For which quantum algorithms is it sufficient to know $\langle \sigma_1...\sigma_{N} \rangle$ and/or $\langle \sigma_i \rangle$?

Question

In which known quantum algorithms is sufficient to know $\langle \sigma_1...\sigma_{N} \rangle$ and/or $\langle \sigma_i \rangle$ $\forall i$ in order to solve the problem that the same algorithm would have solved? Where $\sigma=X$,$Y$ or $Z$.

$N$ can be for example the total number of qubits that describe the circuit (see below).

I try to explain the question with some examples:

1. In Bernstein Vazirani, if I know $\langle Z_i \rangle$ $\forall i$ I get the result since I have only one possible outcome, same with Grover with only 1 searched item.

2. In VQE (and also in Quantum machine learning algorithms I think), what is important for the algorithm is $\langle \sigma_1...\sigma_{N} \rangle$.

3. In Shor I think that I can't find the period by knowing the expectation values, same with Grover with 2 or more searched items. I don't know if this is true.

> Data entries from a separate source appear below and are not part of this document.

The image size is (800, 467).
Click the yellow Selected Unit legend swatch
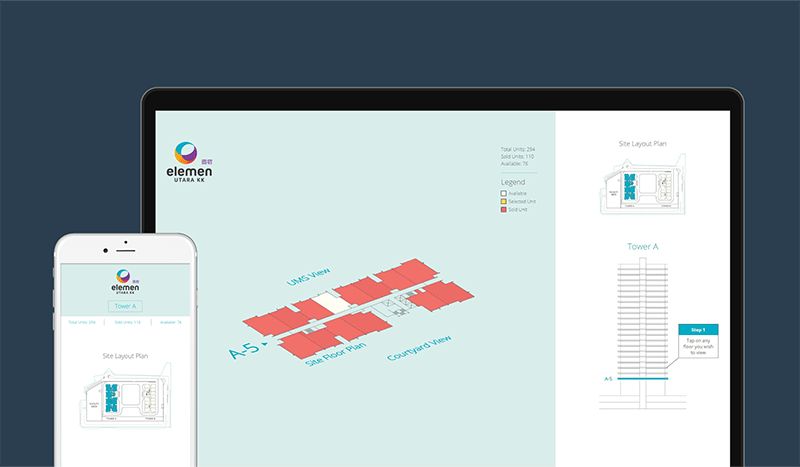504,201
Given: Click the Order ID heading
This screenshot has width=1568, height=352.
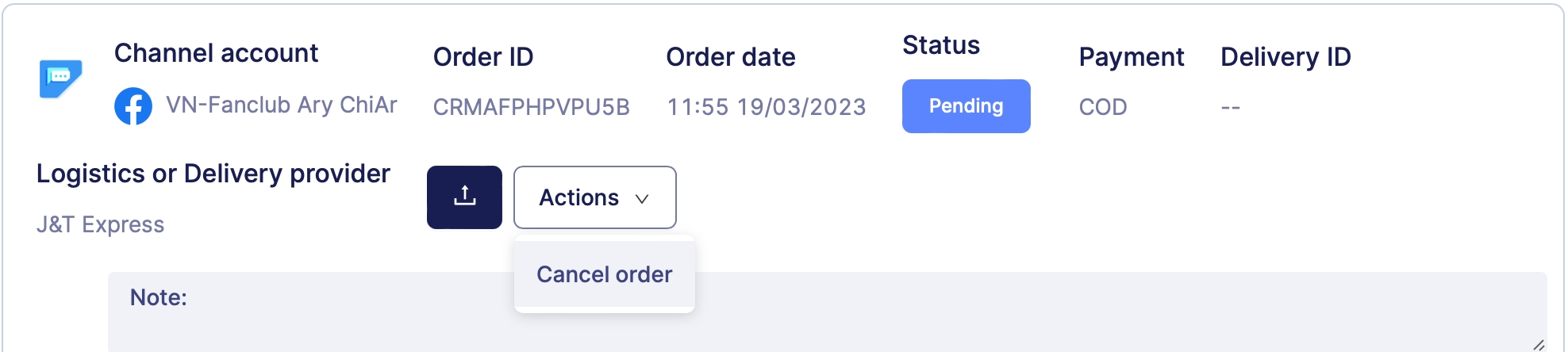Looking at the screenshot, I should 482,57.
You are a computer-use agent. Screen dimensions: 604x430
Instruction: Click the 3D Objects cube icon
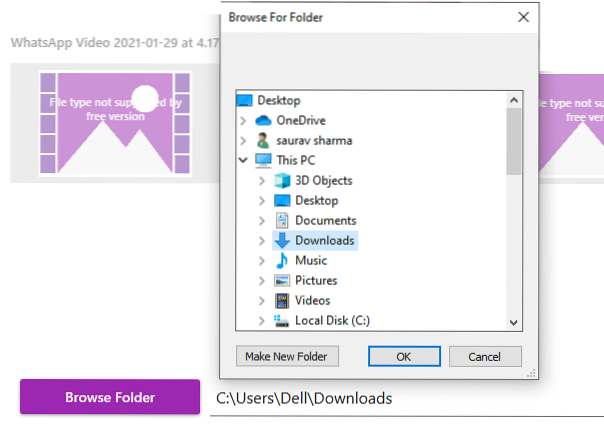282,180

In general $\langle \sigma_1...\sigma_{N} \rangle$ can also not regard all the qubits, but for example all the qubits minus the last one ($\langle \sigma_1...\sigma_{N-1} \rangle$), or also $\langle \sigma_1...\sigma_{N-2} \rangle$, or $\langle \sigma_2...\sigma_{N} \rangle$ and so on. I would like to know the results that i can achieve by knowing some of these expectation values. The impotant thing is that the number of expectation values that I need to know is polynomial with respect to the number of qubits, i.e. is efficient to compute the result knowing these expectation values.

Answer 1

This is not a complete answer but describes a case where knowing polynomially many Pauli expectation values is not sufficient to solve the same problem. Consider that the set of expectation values for all length-$n$ strings containing Pauli-Z operators is related to the set of probabilities for observing computational basis states by a system of linear equations. For instance if we have a wavefunction \begin{equation} |\psi\rangle = c_{00}|00\rangle + c_{01}|01\rangle + c_{10} |10\rangle + c_{11}|11\rangle \end{equation}

Then we can compute expectation values like \begin{align} \langle Z_0 \rangle = \langle \psi| (I \otimes Z)|\psi\rangle &= |c_{00}|^2 -|c_{01}|^2 +|c_{10}|^2 - |c_{11}|^2 \\&= p_{00} - p_{01} + p_{10} - p_{11} \end{align}

Repeating this for the remainder of expectation values we find \begin{equation} \begin{pmatrix} 1 \\ \langle Z_0 \rangle \\ \langle Z_1 \rangle \\ \langle Z_0 Z_1\rangle \end{pmatrix} = \begin{pmatrix} 1 & 1 & 1 & 1\\ 1 & \text{-}1 & 1 & \text{-}1\\ 1 & 1 & \text{-}1 & \text{-}1\\ 1 & \text{-}1 & \text{-}1 & 1 \end{pmatrix}\begin{pmatrix} p_{00} \\ p_{01} \\ p_{10} \\ p_{11} \end{pmatrix} \end{equation}

and one can show this to generalize to arbitrary $n$. Observe that each probability depends nontrivially on every possible pauli-Z string. This suggests that for any algorithm where the task is to determine the probability $p_k$ of measuring a specific bitstring $k = k_1 k_2 \dots k_n$, a polynomial number of pauli-Z strings will not be sufficient.

Answer 2

I think that something that may answer your question is the technique named `classical shadows' (introduced in https://www.nature.com/articles/s41567-020-0932-7). The key idea is understand that the state $\rho$ can be approximated as \begin{equation} \rho \approx \frac{1}{T}\sum_{t=0}^{T-1}\sigma_1^{(t)}\otimes ... \otimes \sigma_n^{(t)} \end{equation} with $\sigma_i^{(t)} =|s_i^{(t)}\rangle \langle s_i^{(t)}| - \mathbf{1} $, and $|s_i^{(t)}\rangle$ are randomized measurements in the $X$, $Y$ and $Z$ basis of the $i$-th qubit. Further, they claim that for $T= O( C^r\log n \epsilon^{-2})$, for the achieve $\epsilon$ accuracy in all $r$-body density matrices, where $C$ is a constant.

You can learn more about this in Provably efficient machine learning for quantum many-body problems.

So, using this, the question is: when do you need good accuracy for large $r$ density matrices?